Twenty-year-old Pavel has come back from the war in Chechnya with visible and invisible scars. He has lost an eye, and believes he is surrounded by menacing "spooks" (dukhi, which is also a term used by Afghan and Chechen war veterans for the indigenous enemy fighters in those conflicts). Pavel arrives in Moscow not only to be fitted for an artificial eye ("I'd like a diamond one," he says), but also to find his father, Iulik, a physicist-turned-popular-science-author with a happy, middle-class, nuclear-family life who is unaware that an adulterous fling two decades earlier had produced a son.

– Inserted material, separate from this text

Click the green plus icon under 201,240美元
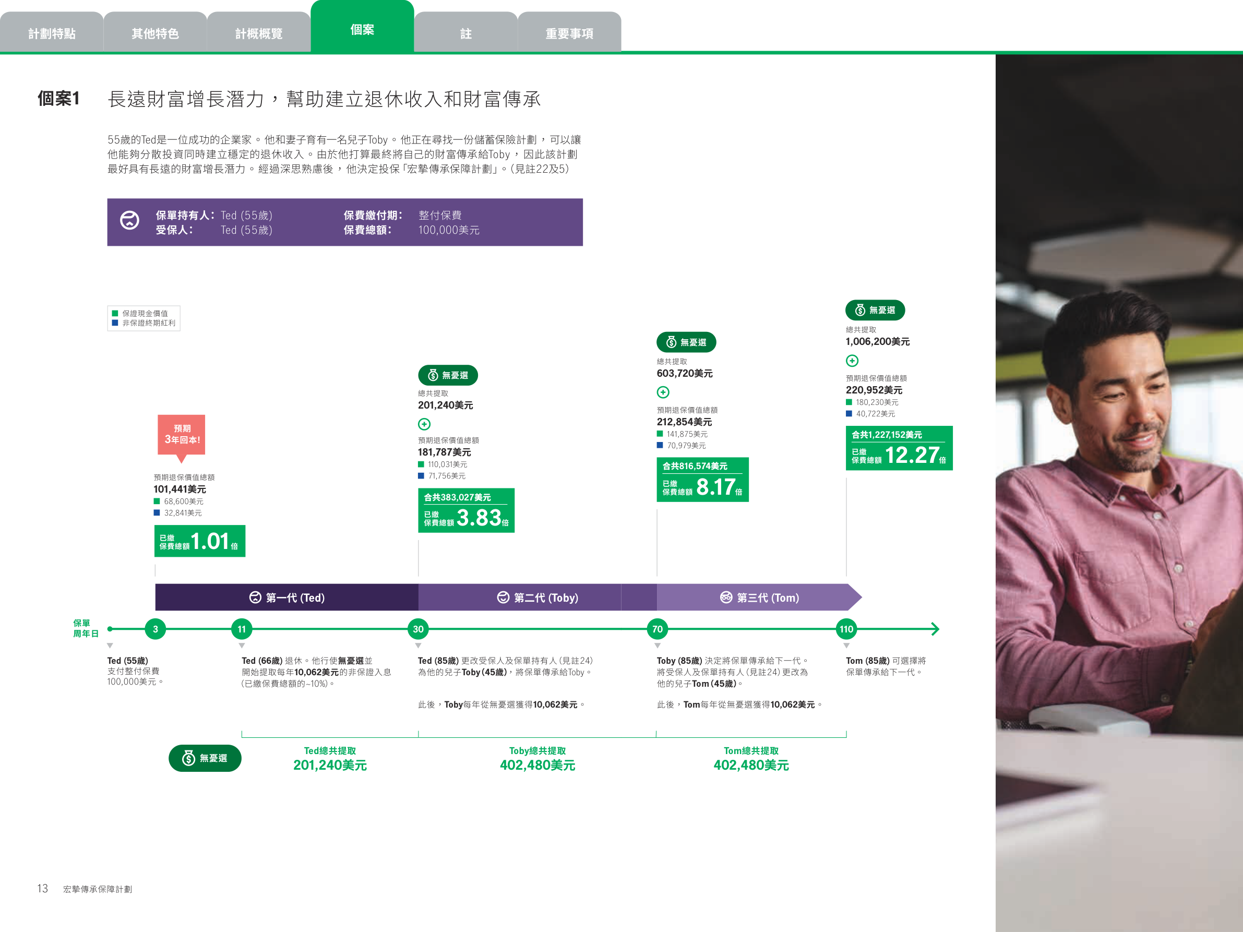 click(x=424, y=424)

Iulik's family and friends react to Pavel's arrival in a variety of ways that comprise a microcosm of societal attitudes towards traumatized veterans, a contradictory mix of gratitude, aversion, admiration, and fear. Iulik himself is initially in denial that he is Pavel's father, but eventually defends Pavel's increasingly dissociative behavior, ostensibly out of patriotism as much as paternalism. Iulik's wife, Rita, at first urges her husband to take responsibility for his progeny, but soon demands that Iulik leave the care of Pavel to a military institution, out of fear for the safety of her own children. Their teenaged son, Egor, is mistrustful of Pavel from the beginning. Only Ania, their young daughter, accepts him completely, an ongoing allusion to the scene from James Whale's Frankenstein (1931) in which the misunderstood monster bonds with (though soon accidentally kills [!]) a little girl, as well as to beauty-and-the-beast narratives more generally. Another association with Mary Shelley's gothic classic is more abstract: the tendency of scientific progress (including military science) to outpace a society's moral development, with often tragic consequences. The film's title also evokes Aleksei Balabanov's Brother (1997), whose protagonist is another Chechen War vet struggling to find a place in civilian society. Balabanov's Danila Bagrov, however, is able to do so only within the emotionally superficial confines of the action genre. In this respect, the first Rambo film, First Blood, attempts to negotiate a generic position somewhere between Todorovskii's contemporary drama and Balabanov's shoot-em-up.
In its complex engagement with the uneasy relationship between the front and the home front, My Stepbrother Frankenstein follows Todorovskii's other cinematic contemplations of the experience of misfits in Russian society: Jews (Love), the hearing-impaired (Land of the Deaf), and the less-definably anomalous Myshkin in Dostoevsky's The Idiot, a mini-series produced by Todorovskii in 2003.